SEMINAL
Project Title: Student Engagement in Mathematics through an Institutional Network for Active Learning
(SEMINAL)
Funding agency/duration/amount: National Science Foundation, September 2016 – August 2021. $3,000,000.
PIs: Howard Gobstein (Association of Public and Land-grant Universities), Chris Rasmussen (San Diego State University), Wendy Smith (University of Nebraska Lincoln), Rob Tubbs (University of Colorado Boulder). Co-PIs: Janet Bowers and Michael O’Sullivan (San Diego State University), David Grant and David Webb (University of Colorado Boulder), Allan Donsig and Nathan Wakefield (University of Nebraska Lincoln)
Abstract
Overwhelming evidence from education research has shown that active learning instructional
techniques generate significantly greater student learning than traditional approaches
in undergraduate science, technology, engineering, and mathematics (STEM) courses.
To date, though, few college and university faculty employ active learning approaches
in their introductory STEM classes. This disconnect between established more highly
effective practices and actual classroom teaching is particularly troublesome in mathematics
because student success in all STEM disciplines relies on a strong mathematics foundation.
This project will investigate environments in over a dozen institutions that have
either successfully improved student learning in the Precalculus-to-Calculus 2 (P2C2)
sequence by employing active learning in mathematics (ALM) or are in the process of
doing so. The results of this work will lead to important strategies for adapting,
implementing, supporting, and assessing ALM in P2C2 courses. Faculty members at the
University of Colorado at Boulder, San Diego State University, and the University
of Nebraska-Lincoln will collaborate with the Association of Public and Land-Grant
Universities (APLU) to research and advance how to influence and sustain educational
change in mathematics departments--ultimately, at national scale.
A fundamental goal of the project is to develop a better understanding of how to support
institutional change for implementing ALM in undergraduate learning environments.

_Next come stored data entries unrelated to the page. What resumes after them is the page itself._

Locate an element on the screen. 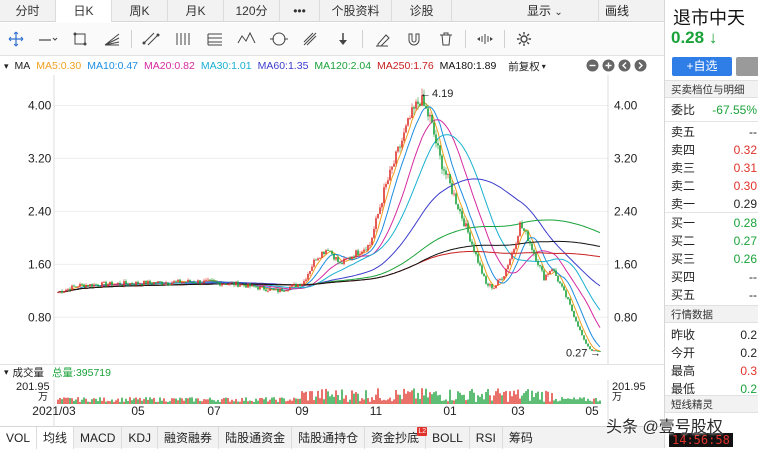 Image resolution: width=758 pixels, height=449 pixels. x-tick-label: 07 is located at coordinates (214, 411).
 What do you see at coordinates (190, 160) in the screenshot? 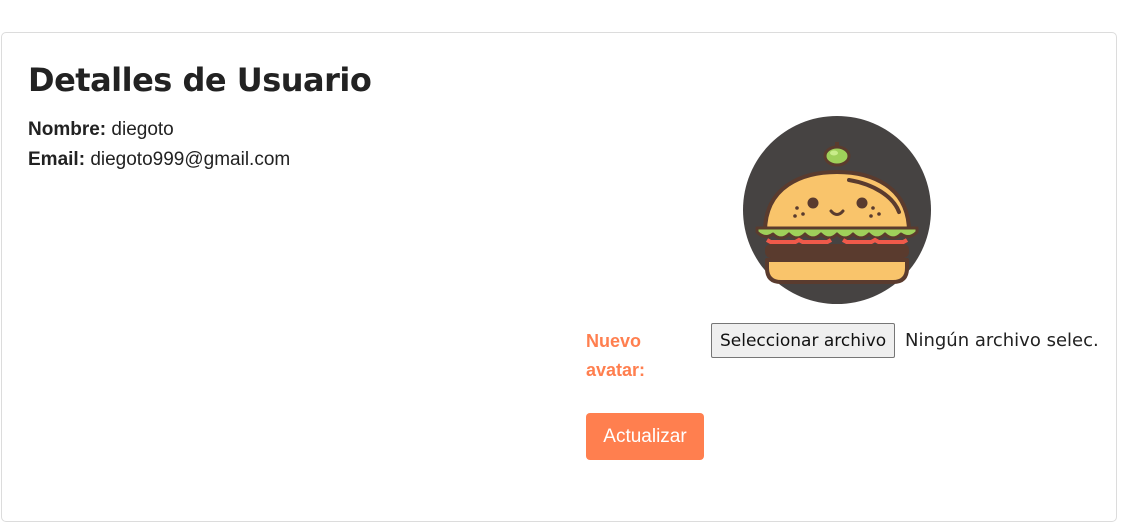
I see `email-value: diegoto999@gmail.com` at bounding box center [190, 160].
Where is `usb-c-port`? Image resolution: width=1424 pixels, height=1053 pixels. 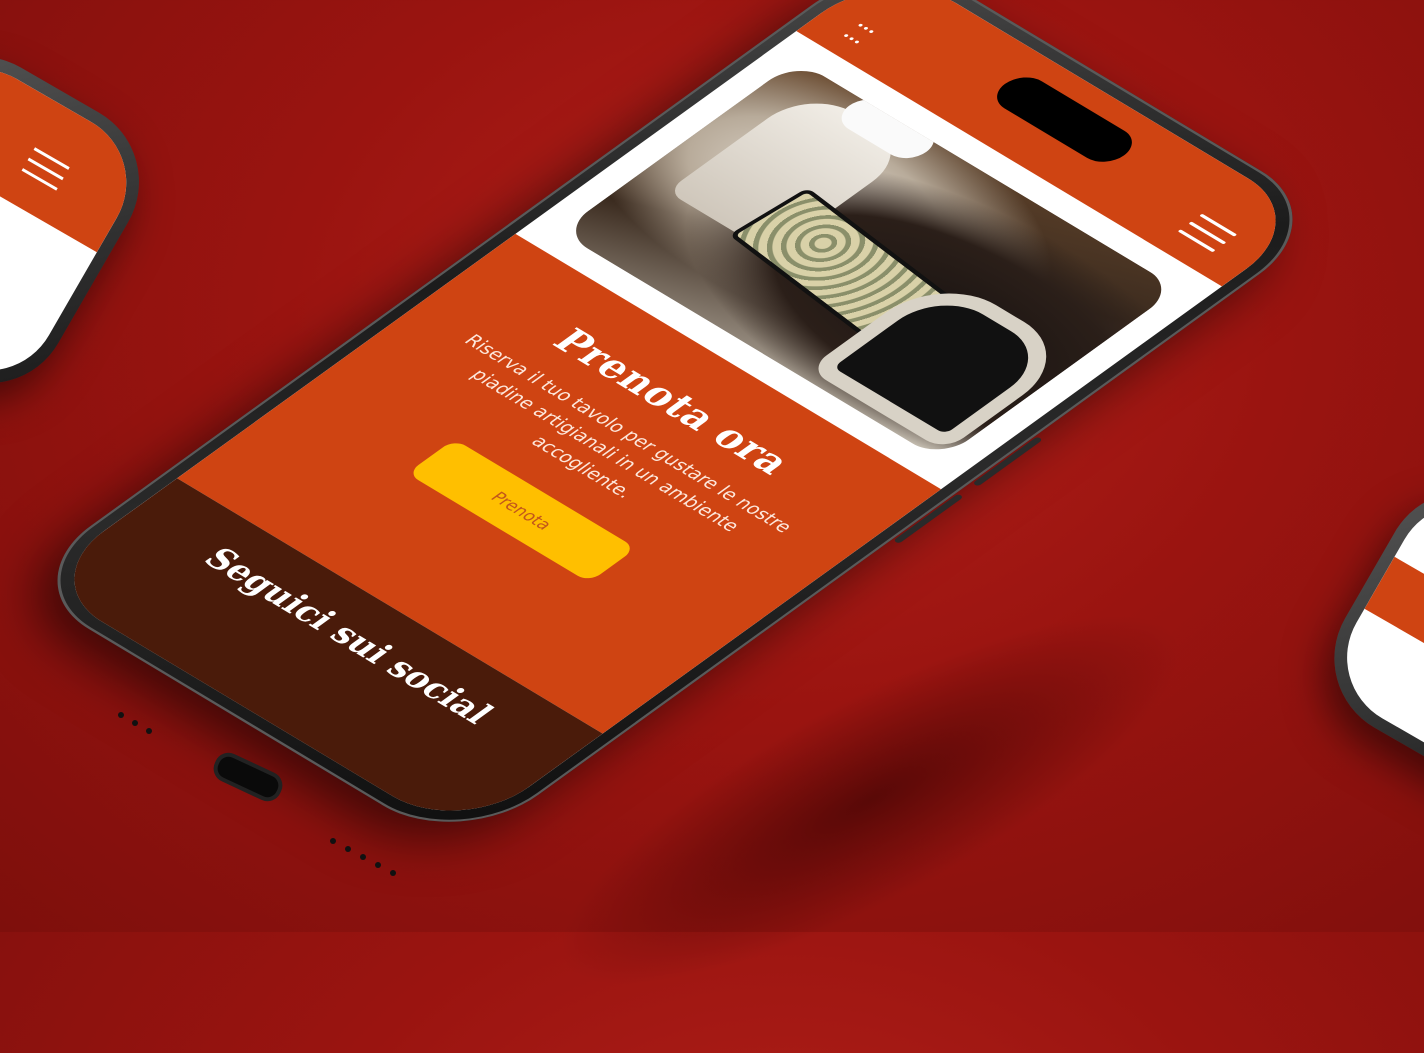 usb-c-port is located at coordinates (248, 777).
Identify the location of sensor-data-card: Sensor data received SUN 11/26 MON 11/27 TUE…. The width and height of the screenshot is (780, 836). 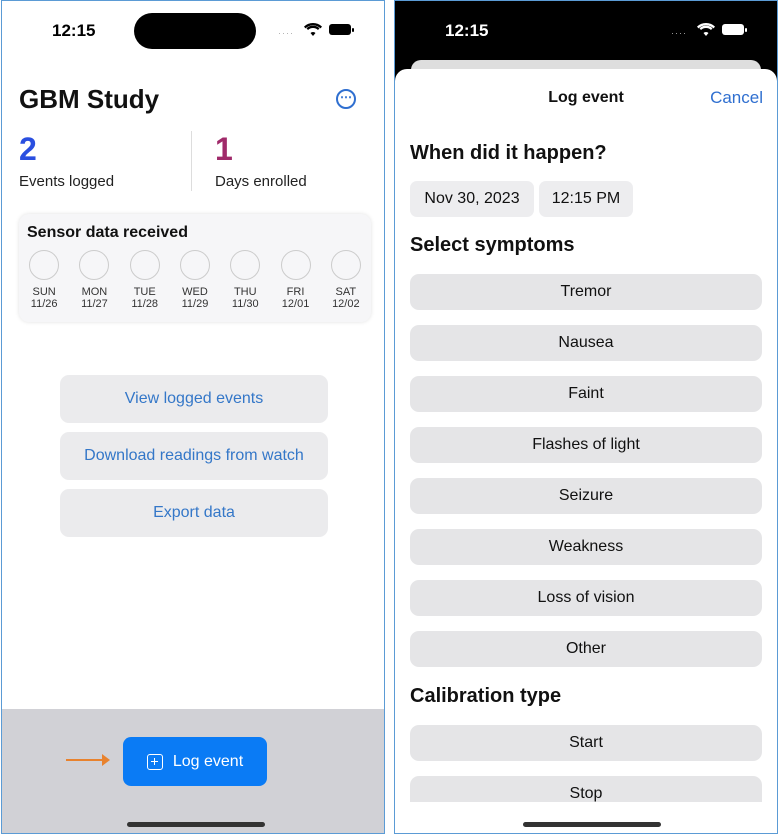
(195, 268).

The underlying research question is: What conditions, strategies, interventions and
actions at the institutional, departmental and classroom levels contribute to the
initiation, implementation, and institutional sustainability of ALM in the undergraduate
P2C2 sequence across varied institutions? Project team members will work as part of
APLU's ALM Research Action Cluster to advance understanding of the factors that influence
and enhance institutional change as manifested through implementation of models of
ALM in the P2C2 sequence. Research will follow a design research methodology linking
qualitative and quantitative data collection and analysis to capture the iterative
and cyclical processes of institutional change. The project will be carried out in
two phases, with Phase 1 consisting of case studies at six institutions that have
already been successful at implementing ALM to improve student success and Phase 2
consisting of longitudinal case studies of nine diverse institutions that set out
to infuse and institutionalize ALM in the P2C2 sequence. Phase 1 will offer the field
a retrospective account of ALM models of change that worked, and Phase 2 will develop
theory and insights into the processes by which change focused on ALM can unfold over
time, along with the affordances and constraints related to institutional change.
The project will disseminate its results and findings across APLU's large network
of member institutions and beyond to promote adoption of ALM approaches and change
strategies that work.
News: SEMINAL was highlighted in a letter to President Obama sent by the AAU and APLU in commemoration of Active Learning Day (October 25) in 2016.